— Start of SUPPLIED RECORDS —
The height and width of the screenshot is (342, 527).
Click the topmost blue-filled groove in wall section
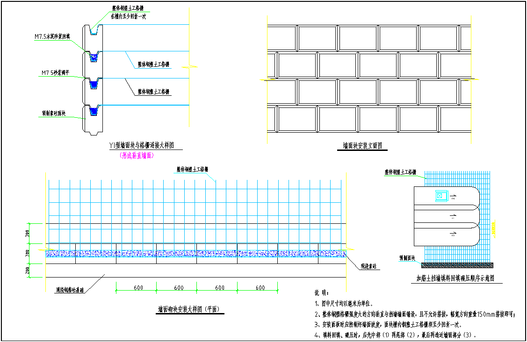coord(93,57)
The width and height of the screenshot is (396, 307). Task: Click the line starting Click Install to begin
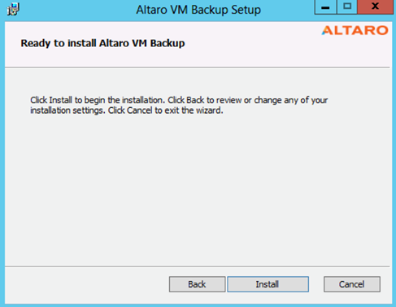click(179, 100)
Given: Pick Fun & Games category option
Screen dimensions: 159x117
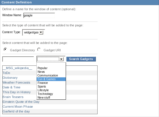Looking at the screenshot, I should [51, 79].
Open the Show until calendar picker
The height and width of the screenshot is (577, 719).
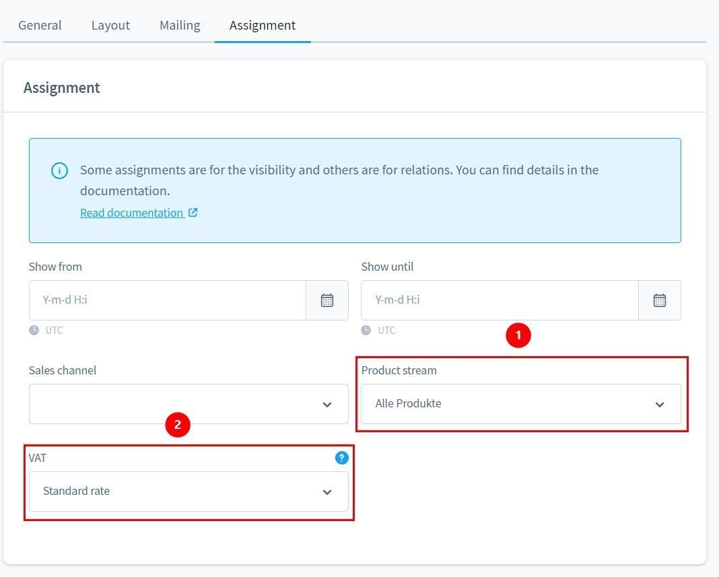click(660, 300)
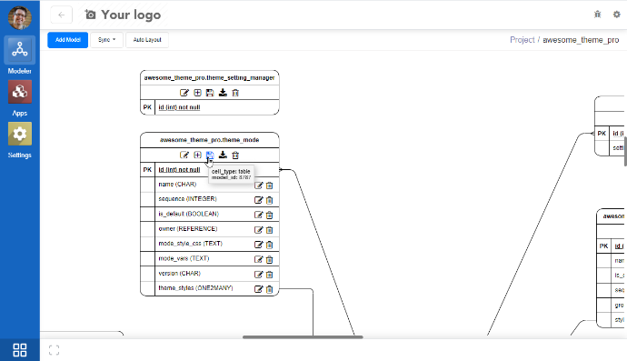Image resolution: width=627 pixels, height=361 pixels.
Task: Open the Modeler section in sidebar
Action: click(20, 55)
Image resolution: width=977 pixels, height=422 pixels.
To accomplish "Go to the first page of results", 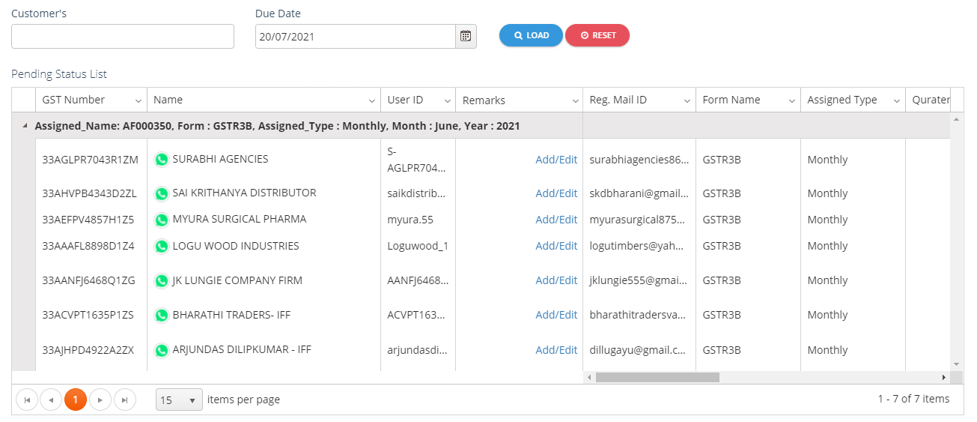I will click(27, 400).
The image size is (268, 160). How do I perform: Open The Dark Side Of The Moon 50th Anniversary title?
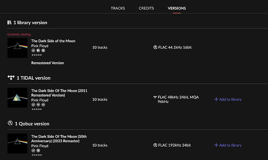(59, 139)
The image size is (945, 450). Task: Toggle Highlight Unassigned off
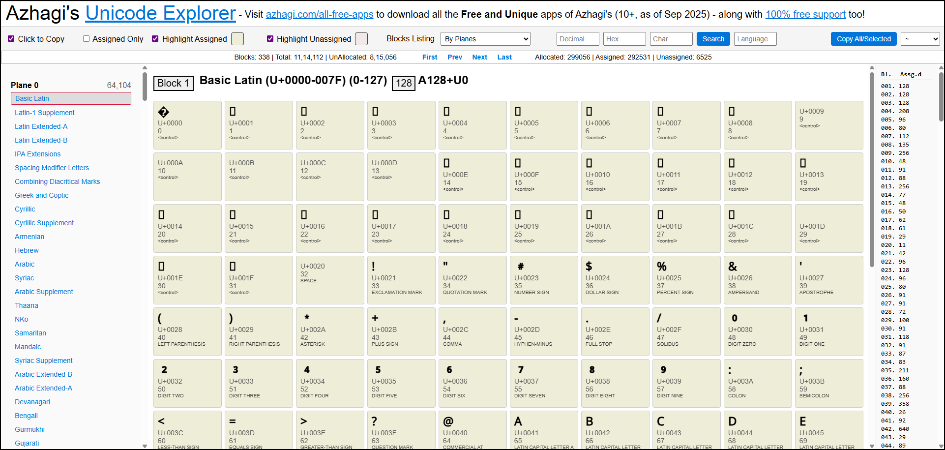(270, 39)
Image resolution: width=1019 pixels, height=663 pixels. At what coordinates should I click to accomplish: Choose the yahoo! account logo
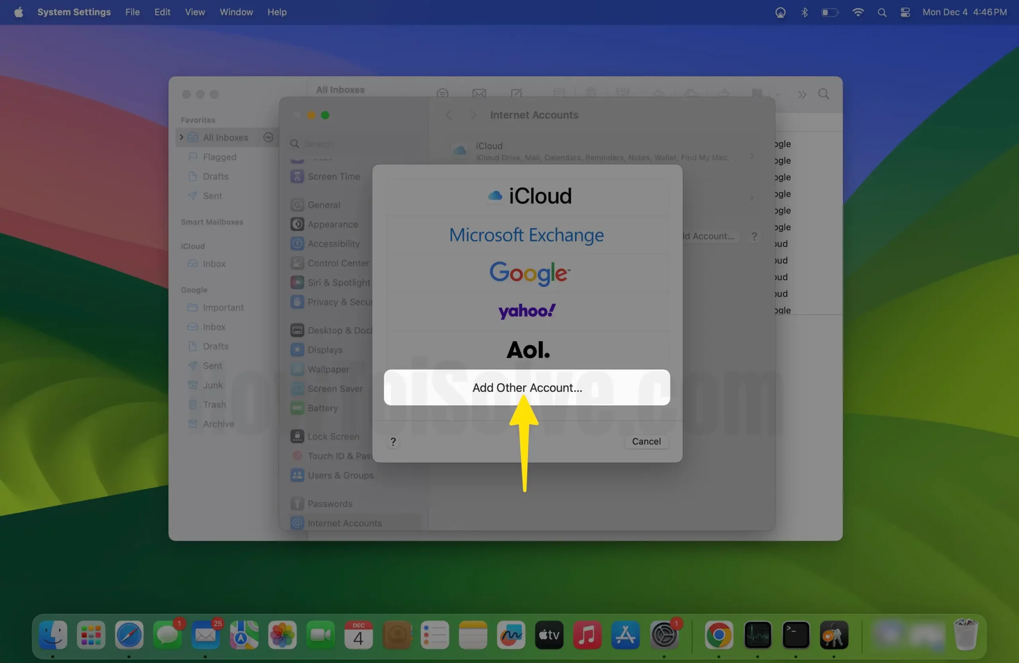click(527, 311)
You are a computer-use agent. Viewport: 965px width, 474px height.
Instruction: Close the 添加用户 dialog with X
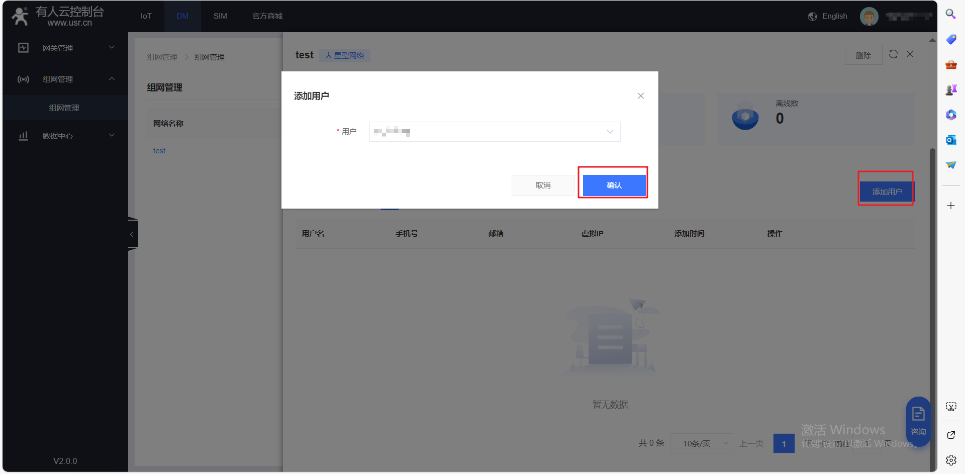click(640, 96)
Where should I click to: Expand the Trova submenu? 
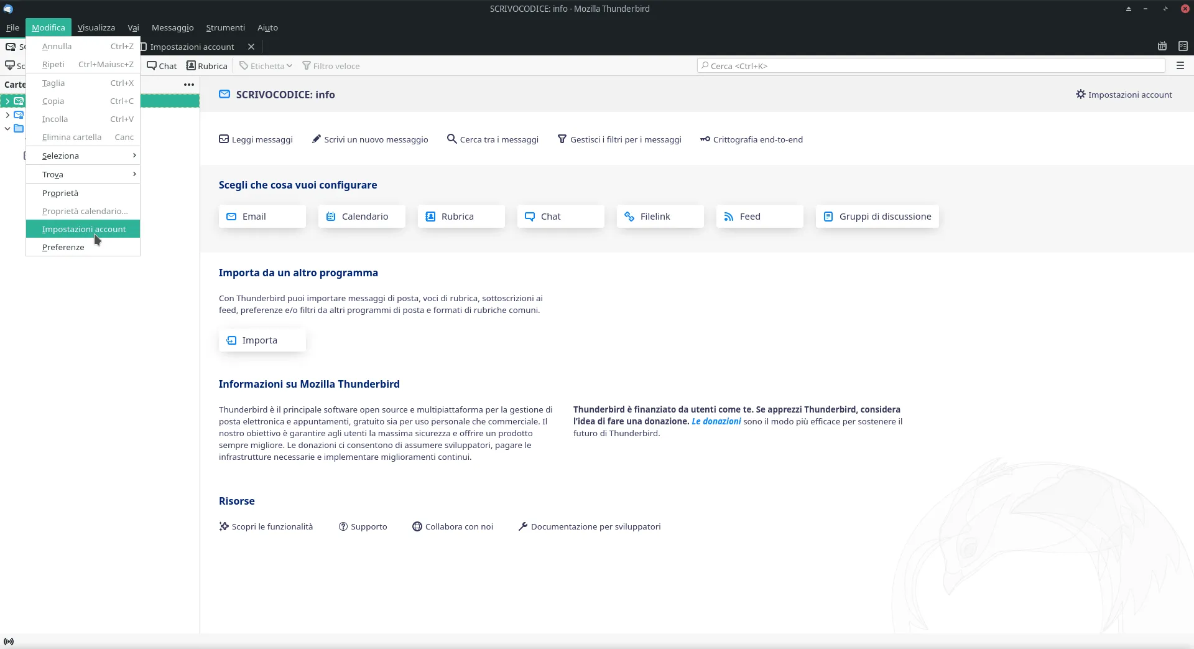[x=83, y=174]
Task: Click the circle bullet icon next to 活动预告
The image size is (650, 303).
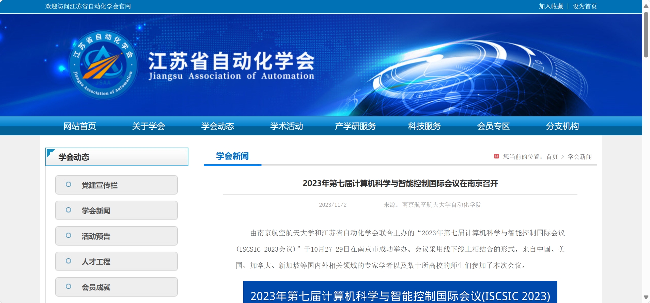Action: click(x=68, y=235)
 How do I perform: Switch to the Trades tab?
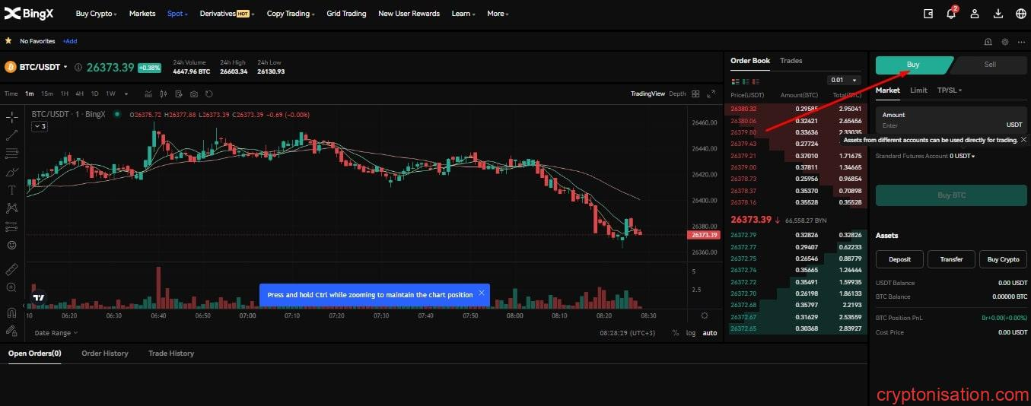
— End of SUPPLIED RECORDS —
_YOUR INSTRUCTIONS:_ Transcribe the entries word for word, from the line containing "You are a computer-use" up to and including the last line of the entries, leaving out the pictures.

_EXERCISE SOLUTION:_
You are a computer-use agent. Viewport: 965px width, 474px height.
Instruction: Close the 添加用户 dialog with X
click(640, 96)
Where should I click to: Expand the Trova submenu? 
[x=83, y=174]
Task: Click the circle bullet icon next to 活动预告
The image size is (650, 303).
Action: click(x=68, y=235)
 How do I perform: Switch to the Trades tab?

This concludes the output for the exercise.